*SHORT EXERCISE*
Could you reproduce every one of the entries below, line for line and without changing anything?

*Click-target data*

## Begin

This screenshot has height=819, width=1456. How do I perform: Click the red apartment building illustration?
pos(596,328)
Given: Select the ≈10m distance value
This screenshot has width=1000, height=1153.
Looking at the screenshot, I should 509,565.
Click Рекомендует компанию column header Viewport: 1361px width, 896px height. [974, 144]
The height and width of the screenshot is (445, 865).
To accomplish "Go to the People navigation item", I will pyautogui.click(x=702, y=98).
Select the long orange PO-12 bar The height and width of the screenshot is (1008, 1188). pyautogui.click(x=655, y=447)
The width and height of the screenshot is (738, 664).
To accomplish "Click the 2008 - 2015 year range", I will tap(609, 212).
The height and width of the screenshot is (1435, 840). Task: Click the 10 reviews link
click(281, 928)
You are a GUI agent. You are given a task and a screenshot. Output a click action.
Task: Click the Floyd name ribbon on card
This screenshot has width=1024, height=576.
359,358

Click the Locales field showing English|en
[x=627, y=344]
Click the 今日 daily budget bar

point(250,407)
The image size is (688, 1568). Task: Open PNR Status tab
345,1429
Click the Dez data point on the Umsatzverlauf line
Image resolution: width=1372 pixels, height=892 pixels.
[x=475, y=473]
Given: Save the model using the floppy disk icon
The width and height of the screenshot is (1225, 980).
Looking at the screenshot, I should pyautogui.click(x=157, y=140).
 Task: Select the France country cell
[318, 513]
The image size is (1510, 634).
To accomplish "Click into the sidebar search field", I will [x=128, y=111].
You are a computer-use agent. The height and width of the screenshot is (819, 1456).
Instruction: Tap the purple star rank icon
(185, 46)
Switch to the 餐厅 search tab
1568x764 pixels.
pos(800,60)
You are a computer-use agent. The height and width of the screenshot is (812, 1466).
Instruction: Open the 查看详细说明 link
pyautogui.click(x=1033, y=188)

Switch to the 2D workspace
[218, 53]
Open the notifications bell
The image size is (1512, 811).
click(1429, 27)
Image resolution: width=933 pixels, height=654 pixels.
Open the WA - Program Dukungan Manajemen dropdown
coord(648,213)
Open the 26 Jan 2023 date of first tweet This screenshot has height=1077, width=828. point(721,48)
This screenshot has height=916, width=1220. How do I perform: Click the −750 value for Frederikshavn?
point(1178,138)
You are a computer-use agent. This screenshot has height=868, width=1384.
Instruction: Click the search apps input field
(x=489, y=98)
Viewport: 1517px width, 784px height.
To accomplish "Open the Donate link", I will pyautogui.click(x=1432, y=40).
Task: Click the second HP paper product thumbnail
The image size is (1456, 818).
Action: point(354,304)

## End

*FINISHED TASK*
This screenshot has height=819, width=1456. How do I perform: Click the red apartment building illustration?
pos(596,328)
Given: Select the ≈10m distance value
This screenshot has width=1000, height=1153.
Looking at the screenshot, I should 509,565.
Click Рекомендует компанию column header Viewport: 1361px width, 896px height. [974, 144]
The height and width of the screenshot is (445, 865).
To accomplish "Go to the People navigation item", I will pyautogui.click(x=702, y=98).
Select the long orange PO-12 bar The height and width of the screenshot is (1008, 1188). pyautogui.click(x=655, y=447)
The width and height of the screenshot is (738, 664).
To accomplish "Click the 2008 - 2015 year range", I will tap(609, 212).
The height and width of the screenshot is (1435, 840). Task: Click the 10 reviews link
click(281, 928)
You are a GUI agent. You are given a task and a screenshot. Output a click action.
Task: Click the Floyd name ribbon on card
This screenshot has width=1024, height=576.
359,358

Click the Locales field showing English|en
[x=627, y=344]
Click the 今日 daily budget bar

point(250,407)
The image size is (688, 1568). Task: Open PNR Status tab
345,1429
Click the Dez data point on the Umsatzverlauf line
Image resolution: width=1372 pixels, height=892 pixels.
[x=475, y=473]
Given: Save the model using the floppy disk icon
The width and height of the screenshot is (1225, 980).
Looking at the screenshot, I should pyautogui.click(x=157, y=140).
 Task: Select the France country cell
[318, 513]
The image size is (1510, 634).
To accomplish "Click into the sidebar search field", I will [x=128, y=111].
You are a computer-use agent. The height and width of the screenshot is (819, 1456).
Instruction: Tap the purple star rank icon
(185, 46)
Switch to the 餐厅 search tab
1568x764 pixels.
pos(800,60)
You are a computer-use agent. The height and width of the screenshot is (812, 1466).
Instruction: Open the 查看详细说明 link
pyautogui.click(x=1033, y=188)

Switch to the 2D workspace
[218, 53]
Open the notifications bell
The image size is (1512, 811).
click(1429, 27)
Image resolution: width=933 pixels, height=654 pixels.
Open the WA - Program Dukungan Manajemen dropdown
coord(648,213)
Open the 26 Jan 2023 date of first tweet This screenshot has height=1077, width=828. point(721,48)
This screenshot has height=916, width=1220. How do I perform: Click the −750 value for Frederikshavn?
point(1178,138)
You are a computer-use agent. This screenshot has height=868, width=1384.
Instruction: Click the search apps input field
(x=489, y=98)
Viewport: 1517px width, 784px height.
To accomplish "Open the Donate link", I will pyautogui.click(x=1432, y=40).
Task: Click the second HP paper product thumbnail
The image size is (1456, 818).
Action: point(354,304)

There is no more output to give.